Gene Kiver and Bruce Bjornstad led two hikes in the Grand Coulee area.
A group of ~30 hikers joined in a moderately difficult hike into the Castle Lake Basin, part of a 4-mile wide cataract complex that extends all the way to Dry Falls. The hike started out near Coulee City by following the Main Canal, which delivers all water from the Columbia Basin Irrigation Project into two siphons that cross Don Paul Draw at the head of Deep Lake.
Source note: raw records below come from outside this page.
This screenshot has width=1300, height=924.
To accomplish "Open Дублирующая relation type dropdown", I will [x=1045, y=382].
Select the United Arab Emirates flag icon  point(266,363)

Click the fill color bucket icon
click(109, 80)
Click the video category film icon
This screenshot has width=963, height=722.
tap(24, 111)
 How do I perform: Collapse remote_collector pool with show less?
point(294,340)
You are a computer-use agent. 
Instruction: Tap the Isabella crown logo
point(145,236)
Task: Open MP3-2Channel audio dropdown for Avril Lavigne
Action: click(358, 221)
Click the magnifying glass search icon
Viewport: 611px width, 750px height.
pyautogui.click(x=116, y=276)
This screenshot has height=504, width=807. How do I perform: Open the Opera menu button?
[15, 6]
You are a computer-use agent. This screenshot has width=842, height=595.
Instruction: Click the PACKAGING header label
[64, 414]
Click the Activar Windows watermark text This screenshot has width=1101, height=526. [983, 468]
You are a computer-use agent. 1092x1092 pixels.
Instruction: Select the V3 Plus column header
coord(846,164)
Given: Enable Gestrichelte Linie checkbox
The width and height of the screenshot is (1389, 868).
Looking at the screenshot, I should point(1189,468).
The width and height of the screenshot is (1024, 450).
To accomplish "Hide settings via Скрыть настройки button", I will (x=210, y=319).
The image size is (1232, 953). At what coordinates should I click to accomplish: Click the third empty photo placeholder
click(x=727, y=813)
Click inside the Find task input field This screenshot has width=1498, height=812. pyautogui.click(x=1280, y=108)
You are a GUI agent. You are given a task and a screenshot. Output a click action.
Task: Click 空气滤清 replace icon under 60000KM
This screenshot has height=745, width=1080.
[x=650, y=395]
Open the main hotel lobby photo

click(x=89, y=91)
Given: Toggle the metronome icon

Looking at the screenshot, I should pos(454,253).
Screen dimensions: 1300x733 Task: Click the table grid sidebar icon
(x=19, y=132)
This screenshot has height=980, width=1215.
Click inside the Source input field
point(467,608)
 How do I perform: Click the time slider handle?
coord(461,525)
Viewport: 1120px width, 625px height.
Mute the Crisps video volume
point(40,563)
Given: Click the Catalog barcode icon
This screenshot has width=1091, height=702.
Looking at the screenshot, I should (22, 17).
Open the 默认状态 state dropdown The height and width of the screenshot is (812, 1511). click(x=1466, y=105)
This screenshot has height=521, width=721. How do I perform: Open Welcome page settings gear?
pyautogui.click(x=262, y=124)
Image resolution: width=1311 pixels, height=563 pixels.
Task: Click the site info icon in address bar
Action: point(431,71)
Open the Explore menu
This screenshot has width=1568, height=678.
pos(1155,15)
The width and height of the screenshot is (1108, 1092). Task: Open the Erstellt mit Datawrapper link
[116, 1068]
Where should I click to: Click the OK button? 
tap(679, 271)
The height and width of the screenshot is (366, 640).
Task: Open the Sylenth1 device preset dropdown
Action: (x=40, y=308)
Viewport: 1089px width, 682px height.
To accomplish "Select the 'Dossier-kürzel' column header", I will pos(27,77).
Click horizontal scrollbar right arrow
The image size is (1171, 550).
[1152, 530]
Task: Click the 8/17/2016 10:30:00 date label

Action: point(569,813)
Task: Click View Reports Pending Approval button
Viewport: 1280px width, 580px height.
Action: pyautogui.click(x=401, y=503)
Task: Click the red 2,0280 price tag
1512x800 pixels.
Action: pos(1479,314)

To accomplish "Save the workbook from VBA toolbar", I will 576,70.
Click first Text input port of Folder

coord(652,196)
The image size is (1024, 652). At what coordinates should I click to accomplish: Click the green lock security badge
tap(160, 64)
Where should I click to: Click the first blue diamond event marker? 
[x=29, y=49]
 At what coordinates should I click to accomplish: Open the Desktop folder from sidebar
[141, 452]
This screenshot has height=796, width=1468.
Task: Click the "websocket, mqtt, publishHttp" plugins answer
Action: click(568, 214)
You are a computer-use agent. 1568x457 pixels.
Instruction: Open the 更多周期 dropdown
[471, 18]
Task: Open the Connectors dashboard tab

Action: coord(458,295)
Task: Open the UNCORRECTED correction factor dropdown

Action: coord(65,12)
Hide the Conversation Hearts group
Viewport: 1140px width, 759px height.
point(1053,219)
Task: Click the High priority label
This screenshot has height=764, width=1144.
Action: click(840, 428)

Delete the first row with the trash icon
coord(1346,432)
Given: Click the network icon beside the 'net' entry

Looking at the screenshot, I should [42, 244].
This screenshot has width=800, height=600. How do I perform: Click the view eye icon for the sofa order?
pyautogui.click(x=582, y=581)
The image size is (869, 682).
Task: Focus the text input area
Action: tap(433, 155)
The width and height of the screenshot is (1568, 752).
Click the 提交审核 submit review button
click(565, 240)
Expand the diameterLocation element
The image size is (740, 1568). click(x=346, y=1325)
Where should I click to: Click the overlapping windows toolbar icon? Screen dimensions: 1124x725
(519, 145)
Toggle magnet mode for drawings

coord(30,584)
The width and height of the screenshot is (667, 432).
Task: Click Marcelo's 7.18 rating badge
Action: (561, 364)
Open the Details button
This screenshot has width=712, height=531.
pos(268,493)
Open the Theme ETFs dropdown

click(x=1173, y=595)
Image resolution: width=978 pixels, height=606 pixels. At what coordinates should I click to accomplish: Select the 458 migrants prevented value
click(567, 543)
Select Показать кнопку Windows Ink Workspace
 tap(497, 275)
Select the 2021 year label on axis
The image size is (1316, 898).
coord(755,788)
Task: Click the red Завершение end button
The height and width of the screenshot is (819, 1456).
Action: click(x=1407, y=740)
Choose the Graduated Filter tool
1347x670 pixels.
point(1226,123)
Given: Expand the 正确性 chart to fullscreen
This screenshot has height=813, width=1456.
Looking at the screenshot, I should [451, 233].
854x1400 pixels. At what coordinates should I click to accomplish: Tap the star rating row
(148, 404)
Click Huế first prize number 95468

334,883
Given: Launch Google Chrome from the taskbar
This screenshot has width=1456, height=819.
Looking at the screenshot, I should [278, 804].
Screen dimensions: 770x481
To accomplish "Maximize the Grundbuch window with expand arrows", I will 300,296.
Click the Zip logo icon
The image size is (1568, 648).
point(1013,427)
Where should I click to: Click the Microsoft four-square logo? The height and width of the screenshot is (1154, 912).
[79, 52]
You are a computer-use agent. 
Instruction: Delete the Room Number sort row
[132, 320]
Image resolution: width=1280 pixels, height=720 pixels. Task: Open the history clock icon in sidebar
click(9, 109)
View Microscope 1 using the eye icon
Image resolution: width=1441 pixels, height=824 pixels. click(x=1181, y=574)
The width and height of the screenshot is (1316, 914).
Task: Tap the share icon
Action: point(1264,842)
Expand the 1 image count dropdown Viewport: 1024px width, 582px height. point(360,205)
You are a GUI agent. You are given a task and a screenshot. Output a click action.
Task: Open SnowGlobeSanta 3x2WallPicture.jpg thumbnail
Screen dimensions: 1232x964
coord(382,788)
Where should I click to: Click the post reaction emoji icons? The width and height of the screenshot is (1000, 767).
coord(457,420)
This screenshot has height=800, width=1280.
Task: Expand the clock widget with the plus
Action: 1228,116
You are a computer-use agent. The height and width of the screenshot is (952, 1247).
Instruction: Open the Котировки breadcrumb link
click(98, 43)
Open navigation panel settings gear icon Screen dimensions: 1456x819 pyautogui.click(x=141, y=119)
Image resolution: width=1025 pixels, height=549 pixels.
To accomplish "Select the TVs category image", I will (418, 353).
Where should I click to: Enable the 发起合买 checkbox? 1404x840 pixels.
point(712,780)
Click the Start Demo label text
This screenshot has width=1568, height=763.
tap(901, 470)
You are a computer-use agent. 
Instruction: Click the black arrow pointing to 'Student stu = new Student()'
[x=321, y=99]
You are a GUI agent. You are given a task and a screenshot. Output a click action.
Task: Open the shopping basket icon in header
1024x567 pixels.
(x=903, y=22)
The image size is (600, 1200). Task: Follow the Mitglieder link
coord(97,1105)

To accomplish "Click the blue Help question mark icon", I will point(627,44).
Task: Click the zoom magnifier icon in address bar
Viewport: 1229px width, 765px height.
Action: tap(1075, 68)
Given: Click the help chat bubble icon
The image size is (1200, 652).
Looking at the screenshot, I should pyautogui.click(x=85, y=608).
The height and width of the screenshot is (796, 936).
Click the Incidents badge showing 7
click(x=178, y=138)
From here the water disappears before flowing two miles, underground, through a pair of tunnels to Trail Lake Coulee. The hike continued by crossing a berm of basalt boulders, dug out for the Main Canal, into the Castle Lake Basin. A descent to the floor of the basin was possible via two steel ladders that crossed the cataract above the Castle Lake plunge pool. From there hikers traversed out to a potholed bench to a spectacular view above Deep Lake Coulee.
The next day ~20 hikers joined a ~3 mile roundtrip hike to Giant Cave Arch, near Barker Canyon, along the west side of Upper Grand Coulee.
For anyone interested, both these hikes are featured in “On the Trail of the Ice Age Floods: The Northern Reaches” a geologic guidebook published by Bjornstad and Kiver in 2012.